### What is being asked
For the records below, print every one exactly, with nothing dropped.

### Material to process
┌────────
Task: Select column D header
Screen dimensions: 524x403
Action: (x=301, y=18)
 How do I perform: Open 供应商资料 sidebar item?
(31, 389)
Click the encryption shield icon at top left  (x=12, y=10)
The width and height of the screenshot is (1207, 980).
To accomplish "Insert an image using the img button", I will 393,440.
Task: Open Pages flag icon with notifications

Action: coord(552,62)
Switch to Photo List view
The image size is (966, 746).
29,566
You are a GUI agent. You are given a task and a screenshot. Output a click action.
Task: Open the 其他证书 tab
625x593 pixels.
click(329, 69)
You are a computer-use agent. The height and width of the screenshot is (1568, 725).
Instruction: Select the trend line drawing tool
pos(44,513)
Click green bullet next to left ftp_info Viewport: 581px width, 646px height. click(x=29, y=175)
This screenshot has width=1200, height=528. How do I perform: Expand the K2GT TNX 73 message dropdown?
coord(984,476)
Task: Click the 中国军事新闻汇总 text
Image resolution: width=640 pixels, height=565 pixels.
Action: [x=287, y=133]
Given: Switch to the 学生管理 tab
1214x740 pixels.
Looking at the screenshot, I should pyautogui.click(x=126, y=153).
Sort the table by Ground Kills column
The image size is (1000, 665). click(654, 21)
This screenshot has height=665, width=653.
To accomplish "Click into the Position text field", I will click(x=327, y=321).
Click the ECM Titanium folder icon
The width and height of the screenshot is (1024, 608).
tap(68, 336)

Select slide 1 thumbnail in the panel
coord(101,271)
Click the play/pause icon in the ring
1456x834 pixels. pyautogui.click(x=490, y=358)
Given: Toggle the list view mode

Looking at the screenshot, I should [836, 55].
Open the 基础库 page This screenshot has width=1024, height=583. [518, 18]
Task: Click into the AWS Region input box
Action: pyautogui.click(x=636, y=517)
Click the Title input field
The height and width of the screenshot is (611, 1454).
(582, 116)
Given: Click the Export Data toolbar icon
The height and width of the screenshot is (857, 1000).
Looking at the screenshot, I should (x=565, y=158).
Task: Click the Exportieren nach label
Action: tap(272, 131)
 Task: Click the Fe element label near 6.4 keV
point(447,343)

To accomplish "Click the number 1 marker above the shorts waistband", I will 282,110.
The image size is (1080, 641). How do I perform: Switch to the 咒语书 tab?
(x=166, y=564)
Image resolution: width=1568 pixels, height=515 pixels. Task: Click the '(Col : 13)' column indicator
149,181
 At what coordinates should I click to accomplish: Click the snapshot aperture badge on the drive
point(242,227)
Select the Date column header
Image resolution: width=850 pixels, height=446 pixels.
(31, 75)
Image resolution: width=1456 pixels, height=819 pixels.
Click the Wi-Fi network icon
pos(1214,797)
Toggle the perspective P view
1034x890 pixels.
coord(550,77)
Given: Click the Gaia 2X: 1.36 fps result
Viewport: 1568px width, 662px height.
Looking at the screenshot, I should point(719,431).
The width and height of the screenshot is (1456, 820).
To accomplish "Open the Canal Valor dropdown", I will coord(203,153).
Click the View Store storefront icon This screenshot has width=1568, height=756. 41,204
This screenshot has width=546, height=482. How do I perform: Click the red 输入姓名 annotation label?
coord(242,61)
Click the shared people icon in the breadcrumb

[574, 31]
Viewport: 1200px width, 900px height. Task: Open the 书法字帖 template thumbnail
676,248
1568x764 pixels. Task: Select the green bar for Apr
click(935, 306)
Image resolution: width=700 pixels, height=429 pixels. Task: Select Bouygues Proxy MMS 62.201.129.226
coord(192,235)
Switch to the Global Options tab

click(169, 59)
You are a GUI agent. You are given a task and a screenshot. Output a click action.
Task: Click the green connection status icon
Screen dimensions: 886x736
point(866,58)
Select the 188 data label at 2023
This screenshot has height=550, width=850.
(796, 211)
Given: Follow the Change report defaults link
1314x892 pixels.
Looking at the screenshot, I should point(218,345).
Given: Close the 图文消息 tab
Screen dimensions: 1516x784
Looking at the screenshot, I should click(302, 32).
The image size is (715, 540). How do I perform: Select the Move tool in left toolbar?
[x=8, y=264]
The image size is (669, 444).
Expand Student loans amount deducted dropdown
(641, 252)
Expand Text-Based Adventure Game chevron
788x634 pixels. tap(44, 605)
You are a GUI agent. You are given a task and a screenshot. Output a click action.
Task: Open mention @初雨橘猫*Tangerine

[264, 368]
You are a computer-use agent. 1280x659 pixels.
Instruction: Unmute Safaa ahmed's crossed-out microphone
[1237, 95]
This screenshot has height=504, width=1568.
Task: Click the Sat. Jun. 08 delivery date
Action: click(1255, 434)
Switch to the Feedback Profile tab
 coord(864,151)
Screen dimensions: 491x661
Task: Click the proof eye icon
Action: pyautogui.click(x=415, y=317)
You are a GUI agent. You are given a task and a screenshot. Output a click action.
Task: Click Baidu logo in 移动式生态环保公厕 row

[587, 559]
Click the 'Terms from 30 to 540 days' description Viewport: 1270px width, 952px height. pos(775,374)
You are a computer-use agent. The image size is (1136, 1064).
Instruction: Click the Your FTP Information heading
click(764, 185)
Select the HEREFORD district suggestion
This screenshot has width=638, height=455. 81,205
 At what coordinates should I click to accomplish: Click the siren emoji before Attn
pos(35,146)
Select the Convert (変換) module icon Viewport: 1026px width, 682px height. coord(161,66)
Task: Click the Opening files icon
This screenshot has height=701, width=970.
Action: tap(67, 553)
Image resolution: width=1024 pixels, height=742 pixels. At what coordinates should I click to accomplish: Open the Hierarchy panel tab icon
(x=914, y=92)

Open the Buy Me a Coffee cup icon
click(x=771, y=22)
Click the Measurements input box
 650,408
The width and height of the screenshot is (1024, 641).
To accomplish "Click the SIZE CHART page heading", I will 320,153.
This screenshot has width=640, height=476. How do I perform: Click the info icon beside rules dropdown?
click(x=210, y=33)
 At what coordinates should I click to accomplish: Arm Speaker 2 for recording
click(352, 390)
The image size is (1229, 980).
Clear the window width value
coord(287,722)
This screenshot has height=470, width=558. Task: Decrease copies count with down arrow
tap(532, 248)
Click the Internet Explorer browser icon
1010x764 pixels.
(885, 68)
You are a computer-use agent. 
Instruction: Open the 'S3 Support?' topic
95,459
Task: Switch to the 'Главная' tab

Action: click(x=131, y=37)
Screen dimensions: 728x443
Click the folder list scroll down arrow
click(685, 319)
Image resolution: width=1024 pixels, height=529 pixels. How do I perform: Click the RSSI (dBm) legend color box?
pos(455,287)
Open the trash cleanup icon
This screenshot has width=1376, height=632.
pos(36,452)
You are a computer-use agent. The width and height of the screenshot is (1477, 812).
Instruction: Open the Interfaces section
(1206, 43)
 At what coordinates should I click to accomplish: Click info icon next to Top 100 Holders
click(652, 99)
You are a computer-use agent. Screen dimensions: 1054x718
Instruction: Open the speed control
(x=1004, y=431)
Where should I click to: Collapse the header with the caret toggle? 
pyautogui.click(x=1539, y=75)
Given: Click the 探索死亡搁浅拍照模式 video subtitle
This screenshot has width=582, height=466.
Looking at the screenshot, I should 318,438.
└────────
### Output for this task
Task: Select column D header
Screen dimensions: 524x403
Action: (x=301, y=18)
 How do I perform: Open 供应商资料 sidebar item?
(31, 389)
Click the encryption shield icon at top left  (x=12, y=10)
The width and height of the screenshot is (1207, 980).
To accomplish "Insert an image using the img button", I will 393,440.
Task: Open Pages flag icon with notifications

Action: coord(552,62)
Switch to Photo List view
The image size is (966, 746).
29,566
You are a GUI agent. You are given a task and a screenshot. Output a click action.
Task: Open the 其他证书 tab
625x593 pixels.
click(329, 69)
You are a computer-use agent. The height and width of the screenshot is (1568, 725).
Instruction: Select the trend line drawing tool
pos(44,513)
Click green bullet next to left ftp_info Viewport: 581px width, 646px height. click(x=29, y=175)
This screenshot has width=1200, height=528. How do I perform: Expand the K2GT TNX 73 message dropdown?
coord(984,476)
Task: Click the 中国军事新闻汇总 text
Image resolution: width=640 pixels, height=565 pixels.
Action: [x=287, y=133]
Given: Switch to the 学生管理 tab
1214x740 pixels.
Looking at the screenshot, I should pyautogui.click(x=126, y=153).
Sort the table by Ground Kills column
The image size is (1000, 665). click(654, 21)
This screenshot has height=665, width=653.
To accomplish "Click into the Position text field", I will click(x=327, y=321).
Click the ECM Titanium folder icon
The width and height of the screenshot is (1024, 608).
tap(68, 336)

Select slide 1 thumbnail in the panel
coord(101,271)
Click the play/pause icon in the ring
1456x834 pixels. pyautogui.click(x=490, y=358)
Given: Toggle the list view mode

Looking at the screenshot, I should [836, 55].
Open the 基础库 page This screenshot has width=1024, height=583. [518, 18]
Task: Click into the AWS Region input box
Action: pyautogui.click(x=636, y=517)
Click the Title input field
The height and width of the screenshot is (611, 1454).
(582, 116)
Given: Click the Export Data toolbar icon
The height and width of the screenshot is (857, 1000).
Looking at the screenshot, I should (x=565, y=158).
Task: Click the Exportieren nach label
Action: tap(272, 131)
 Task: Click the Fe element label near 6.4 keV
point(447,343)

To accomplish "Click the number 1 marker above the shorts waistband", I will 282,110.
The image size is (1080, 641). How do I perform: Switch to the 咒语书 tab?
(x=166, y=564)
Image resolution: width=1568 pixels, height=515 pixels. Task: Click the '(Col : 13)' column indicator
149,181
 At what coordinates should I click to accomplish: Click the snapshot aperture badge on the drive
point(242,227)
Select the Date column header
Image resolution: width=850 pixels, height=446 pixels.
(31, 75)
Image resolution: width=1456 pixels, height=819 pixels.
Click the Wi-Fi network icon
pos(1214,797)
Toggle the perspective P view
1034x890 pixels.
coord(550,77)
Given: Click the Gaia 2X: 1.36 fps result
Viewport: 1568px width, 662px height.
Looking at the screenshot, I should point(719,431).
The width and height of the screenshot is (1456, 820).
To accomplish "Open the Canal Valor dropdown", I will coord(203,153).
Click the View Store storefront icon This screenshot has width=1568, height=756. 41,204
This screenshot has width=546, height=482. How do I perform: Click the red 输入姓名 annotation label?
coord(242,61)
Click the shared people icon in the breadcrumb

[574, 31]
Viewport: 1200px width, 900px height. Task: Open the 书法字帖 template thumbnail
676,248
1568x764 pixels. Task: Select the green bar for Apr
click(935, 306)
Image resolution: width=700 pixels, height=429 pixels. Task: Select Bouygues Proxy MMS 62.201.129.226
coord(192,235)
Switch to the Global Options tab

click(169, 59)
You are a GUI agent. You are given a task and a screenshot. Output a click action.
Task: Click the green connection status icon
Screen dimensions: 886x736
point(866,58)
Select the 188 data label at 2023
This screenshot has height=550, width=850.
(796, 211)
Given: Follow the Change report defaults link
1314x892 pixels.
Looking at the screenshot, I should point(218,345).
Given: Close the 图文消息 tab
Screen dimensions: 1516x784
Looking at the screenshot, I should click(302, 32).
The image size is (715, 540). How do I perform: Select the Move tool in left toolbar?
[x=8, y=264]
The image size is (669, 444).
Expand Student loans amount deducted dropdown
(641, 252)
Expand Text-Based Adventure Game chevron
788x634 pixels. tap(44, 605)
You are a GUI agent. You are given a task and a screenshot. Output a click action.
Task: Open mention @初雨橘猫*Tangerine

[264, 368]
You are a computer-use agent. 1280x659 pixels.
Instruction: Unmute Safaa ahmed's crossed-out microphone
[1237, 95]
This screenshot has height=504, width=1568.
Task: Click the Sat. Jun. 08 delivery date
Action: click(1255, 434)
Switch to the Feedback Profile tab
 coord(864,151)
Screen dimensions: 491x661
Task: Click the proof eye icon
Action: pyautogui.click(x=415, y=317)
You are a GUI agent. You are given a task and a screenshot. Output a click action.
Task: Click Baidu logo in 移动式生态环保公厕 row

[587, 559]
Click the 'Terms from 30 to 540 days' description Viewport: 1270px width, 952px height. pos(775,374)
You are a computer-use agent. The image size is (1136, 1064).
Instruction: Click the Your FTP Information heading
click(764, 185)
Select the HEREFORD district suggestion
This screenshot has width=638, height=455. 81,205
 At what coordinates should I click to accomplish: Click the siren emoji before Attn
pos(35,146)
Select the Convert (変換) module icon Viewport: 1026px width, 682px height. coord(161,66)
Task: Click the Opening files icon
This screenshot has height=701, width=970.
Action: tap(67, 553)
Image resolution: width=1024 pixels, height=742 pixels. At what coordinates should I click to accomplish: Open the Hierarchy panel tab icon
(x=914, y=92)

Open the Buy Me a Coffee cup icon
click(x=771, y=22)
Click the Measurements input box
 650,408
The width and height of the screenshot is (1024, 641).
To accomplish "Click the SIZE CHART page heading", I will 320,153.
This screenshot has width=640, height=476. How do I perform: Click the info icon beside rules dropdown?
click(x=210, y=33)
 At what coordinates should I click to accomplish: Arm Speaker 2 for recording
click(352, 390)
The image size is (1229, 980).
Clear the window width value
coord(287,722)
This screenshot has height=470, width=558. Task: Decrease copies count with down arrow
tap(532, 248)
Click the Internet Explorer browser icon
1010x764 pixels.
(885, 68)
You are a computer-use agent. 
Instruction: Open the 'S3 Support?' topic
95,459
Task: Switch to the 'Главная' tab

Action: click(x=131, y=37)
Screen dimensions: 728x443
Click the folder list scroll down arrow
click(685, 319)
Image resolution: width=1024 pixels, height=529 pixels. How do I perform: Click the RSSI (dBm) legend color box?
pos(455,287)
Open the trash cleanup icon
This screenshot has width=1376, height=632.
pos(36,452)
You are a computer-use agent. The width and height of the screenshot is (1477, 812).
Instruction: Open the Interfaces section
(1206, 43)
 At what coordinates should I click to accomplish: Click info icon next to Top 100 Holders
click(652, 99)
You are a computer-use agent. Screen dimensions: 1054x718
Instruction: Open the speed control
(x=1004, y=431)
Where should I click to: Collapse the header with the caret toggle? 
pyautogui.click(x=1539, y=75)
Given: Click the 探索死亡搁浅拍照模式 video subtitle
This screenshot has width=582, height=466.
Looking at the screenshot, I should 318,438.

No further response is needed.